Even though the Optimus U is billed as an entry-level phone, we were pleased with its connectivity and media features. They include Wi-Fi with hot-spot capabilities for up to five devices; 3G in the form of EV-DO Rev. A; and stereo Bluetooth. It has GPS, too, which comes in handy with location-based apps like Google Maps, Latitude, U.S. Cellular's own navigation app called Your Navigator Deluxe.
Like most Android phones, the Optimus U comes with a slew of Google apps and features, such as a handy Google search bar, Google Voice search, Google Talk, Gmail, Google Calendar, and YouTube. LG and U.S. Cellular threw in a few other apps, like Facebook, Twitter, MyContacts Backup, City ID, and Tone Room Deluxe. The Optimus U also has ThinkFree Office, a productivity suite that lets you create and edit Office documents.

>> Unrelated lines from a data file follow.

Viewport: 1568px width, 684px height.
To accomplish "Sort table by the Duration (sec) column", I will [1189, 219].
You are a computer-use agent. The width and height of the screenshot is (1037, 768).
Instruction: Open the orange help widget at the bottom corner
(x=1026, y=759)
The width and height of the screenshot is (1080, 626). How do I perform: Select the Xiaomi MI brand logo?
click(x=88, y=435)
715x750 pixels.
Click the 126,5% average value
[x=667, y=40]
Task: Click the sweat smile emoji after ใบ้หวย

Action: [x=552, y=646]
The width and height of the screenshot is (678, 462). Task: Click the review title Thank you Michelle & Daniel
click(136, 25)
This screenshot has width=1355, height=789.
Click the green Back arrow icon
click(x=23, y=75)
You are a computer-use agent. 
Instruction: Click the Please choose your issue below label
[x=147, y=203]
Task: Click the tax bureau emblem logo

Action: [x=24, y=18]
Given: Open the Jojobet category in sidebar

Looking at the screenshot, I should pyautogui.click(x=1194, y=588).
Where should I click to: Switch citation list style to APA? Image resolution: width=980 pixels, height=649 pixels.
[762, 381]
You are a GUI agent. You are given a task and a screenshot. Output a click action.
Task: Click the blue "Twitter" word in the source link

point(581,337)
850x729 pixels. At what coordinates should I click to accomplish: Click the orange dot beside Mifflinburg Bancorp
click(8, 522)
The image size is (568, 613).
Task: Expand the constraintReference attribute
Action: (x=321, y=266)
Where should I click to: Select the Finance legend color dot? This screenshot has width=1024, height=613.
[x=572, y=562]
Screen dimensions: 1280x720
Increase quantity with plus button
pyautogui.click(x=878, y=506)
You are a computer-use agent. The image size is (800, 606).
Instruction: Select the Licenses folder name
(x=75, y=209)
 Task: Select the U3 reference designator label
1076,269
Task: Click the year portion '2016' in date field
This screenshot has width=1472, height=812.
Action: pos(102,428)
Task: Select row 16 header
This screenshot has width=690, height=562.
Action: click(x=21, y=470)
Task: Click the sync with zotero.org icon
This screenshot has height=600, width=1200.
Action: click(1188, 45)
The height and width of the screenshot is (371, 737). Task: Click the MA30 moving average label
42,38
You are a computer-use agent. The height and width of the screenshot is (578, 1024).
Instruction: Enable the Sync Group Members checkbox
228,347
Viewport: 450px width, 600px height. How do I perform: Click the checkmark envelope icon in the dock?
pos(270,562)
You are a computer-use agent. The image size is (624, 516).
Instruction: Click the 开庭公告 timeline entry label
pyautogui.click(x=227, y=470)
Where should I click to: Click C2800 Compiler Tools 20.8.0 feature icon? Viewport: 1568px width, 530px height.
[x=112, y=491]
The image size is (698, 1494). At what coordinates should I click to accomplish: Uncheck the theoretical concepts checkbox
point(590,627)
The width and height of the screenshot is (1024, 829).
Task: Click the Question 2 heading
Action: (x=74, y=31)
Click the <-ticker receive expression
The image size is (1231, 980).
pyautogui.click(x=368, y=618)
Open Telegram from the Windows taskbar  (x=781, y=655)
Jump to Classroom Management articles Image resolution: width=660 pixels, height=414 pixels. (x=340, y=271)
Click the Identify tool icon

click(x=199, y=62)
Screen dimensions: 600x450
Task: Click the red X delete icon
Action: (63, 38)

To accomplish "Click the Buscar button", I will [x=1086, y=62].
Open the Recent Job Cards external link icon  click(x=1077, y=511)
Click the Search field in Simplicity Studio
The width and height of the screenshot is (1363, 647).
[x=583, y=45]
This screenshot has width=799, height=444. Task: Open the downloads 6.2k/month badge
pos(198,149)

Aside from Gmail, you can enter your own POP3/IMAP account information into a separate e-mail app. If you want to get corporate e-mail, the phone supports Microsoft Exchange ActiveSync for syncing e-mail, contacts, and calendar information. Other basic features include a speakerphone, a vibrate mode, a calculator, conference calling, voice dialing, visual voice mail, a calendar, and text and multimedia messaging.
Delving into multimedia, the Optimus U has the usual Android music and video players. The phone doesn't come with the Amazon MP3 store app, but you can easily download that from the Android Marketplace. You also can load your own music to the device; it has a built-in memory of 170MB, but it's extendable with up to 32GB microSD cards.
We were pleasantly surprised by the quality of the 3.2-megapixel camera. Even though there was no LED flash, the picture quality was fairly decent. Images looked sharp and in focus. Colors were not as bright as we would have liked, but that was more of a problem in low-light situations. Camera settings included five resolutions, adjustable ISO, white balance, color effects, a timer, brightness, six scene modes, four focus modes, and 2x digital zoom. The camera on the Optimus U also can record video in VGA, QVGA, and QCIF format.
We tested the LG Optimus U in San Francisco roaming on U.S. Cellular. We were pleased with the call quality on the whole. On our end, we had no problems hearing our callers. They sounded loud and clear, without a hint of static or background sound.
Callers reported great call quality, too. Our voice sounded natural, and they didn't hear any interference or voice distortion. Speakerphone quality was not so good, though. They said there was more of an echo effect, and that our voice sounded a little overly processed. That's pretty standard for most speakerphones, however.
We enjoyed decent EV-DO speeds in San Francisco, as well. We loaded the CNET mobile page in 18 seconds and the full HTML page in under a minute. YouTube videos looked rather choppy and pixelated, but they didn't take long to buffer.
While the 600Mhz processor on the Optimus U may seem fairly dinky compared with higher-end smartphones, we didn't notice any lag while navigating or scrolling through the phone. Scrolling around the browser did seem a bit choppier, however.
The LG Optimus U has a rated talk time of 11 hours and a standby time of 18.75 days. It has a tested talk time of 10 hours and 35 minutes. According to the FCC, it has a digital SAR of 1.04 watts per kilogram.